### Assignment
Transcribe every record beneath, precisely as written.

Items from a data source:
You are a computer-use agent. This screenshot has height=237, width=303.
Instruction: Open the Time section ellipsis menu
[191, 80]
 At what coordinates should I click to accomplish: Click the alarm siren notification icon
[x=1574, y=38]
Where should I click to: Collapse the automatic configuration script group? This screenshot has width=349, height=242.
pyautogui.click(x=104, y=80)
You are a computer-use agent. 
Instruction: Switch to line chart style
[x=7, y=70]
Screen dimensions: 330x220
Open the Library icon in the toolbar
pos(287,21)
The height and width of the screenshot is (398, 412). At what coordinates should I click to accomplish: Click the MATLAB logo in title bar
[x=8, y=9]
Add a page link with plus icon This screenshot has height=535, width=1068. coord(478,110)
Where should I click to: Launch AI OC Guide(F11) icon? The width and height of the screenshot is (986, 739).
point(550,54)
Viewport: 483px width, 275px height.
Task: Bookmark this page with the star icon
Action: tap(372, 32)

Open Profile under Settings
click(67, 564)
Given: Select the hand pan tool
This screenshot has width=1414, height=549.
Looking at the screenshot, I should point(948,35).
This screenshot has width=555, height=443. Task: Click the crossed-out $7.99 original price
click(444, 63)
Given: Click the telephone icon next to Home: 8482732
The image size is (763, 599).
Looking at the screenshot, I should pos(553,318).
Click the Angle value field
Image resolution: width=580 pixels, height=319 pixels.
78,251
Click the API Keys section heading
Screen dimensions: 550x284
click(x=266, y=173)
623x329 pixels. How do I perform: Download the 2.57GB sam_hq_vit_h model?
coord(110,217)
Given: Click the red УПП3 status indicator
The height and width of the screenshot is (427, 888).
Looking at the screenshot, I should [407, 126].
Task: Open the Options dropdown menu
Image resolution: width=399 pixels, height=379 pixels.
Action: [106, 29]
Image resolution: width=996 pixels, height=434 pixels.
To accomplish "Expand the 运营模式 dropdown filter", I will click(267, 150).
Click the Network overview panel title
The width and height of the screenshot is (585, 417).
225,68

### Result
You are a computer-use agent. This screenshot has height=237, width=303.
Instruction: Open the Time section ellipsis menu
[191, 80]
 At what coordinates should I click to accomplish: Click the alarm siren notification icon
[x=1574, y=38]
Where should I click to: Collapse the automatic configuration script group? This screenshot has width=349, height=242.
pyautogui.click(x=104, y=80)
You are a computer-use agent. 
Instruction: Switch to line chart style
[x=7, y=70]
Screen dimensions: 330x220
Open the Library icon in the toolbar
pos(287,21)
The height and width of the screenshot is (398, 412). At what coordinates should I click to accomplish: Click the MATLAB logo in title bar
[x=8, y=9]
Add a page link with plus icon This screenshot has height=535, width=1068. coord(478,110)
Where should I click to: Launch AI OC Guide(F11) icon? The width and height of the screenshot is (986, 739).
point(550,54)
Viewport: 483px width, 275px height.
Task: Bookmark this page with the star icon
Action: tap(372, 32)

Open Profile under Settings
click(67, 564)
Given: Select the hand pan tool
This screenshot has width=1414, height=549.
Looking at the screenshot, I should point(948,35).
This screenshot has width=555, height=443. Task: Click the crossed-out $7.99 original price
click(444, 63)
Given: Click the telephone icon next to Home: 8482732
The image size is (763, 599).
Looking at the screenshot, I should pos(553,318).
Click the Angle value field
Image resolution: width=580 pixels, height=319 pixels.
78,251
Click the API Keys section heading
Screen dimensions: 550x284
click(x=266, y=173)
623x329 pixels. How do I perform: Download the 2.57GB sam_hq_vit_h model?
coord(110,217)
Given: Click the red УПП3 status indicator
The height and width of the screenshot is (427, 888).
Looking at the screenshot, I should [407, 126].
Task: Open the Options dropdown menu
Image resolution: width=399 pixels, height=379 pixels.
Action: [106, 29]
Image resolution: width=996 pixels, height=434 pixels.
To accomplish "Expand the 运营模式 dropdown filter", I will click(267, 150).
Click the Network overview panel title
The width and height of the screenshot is (585, 417).
225,68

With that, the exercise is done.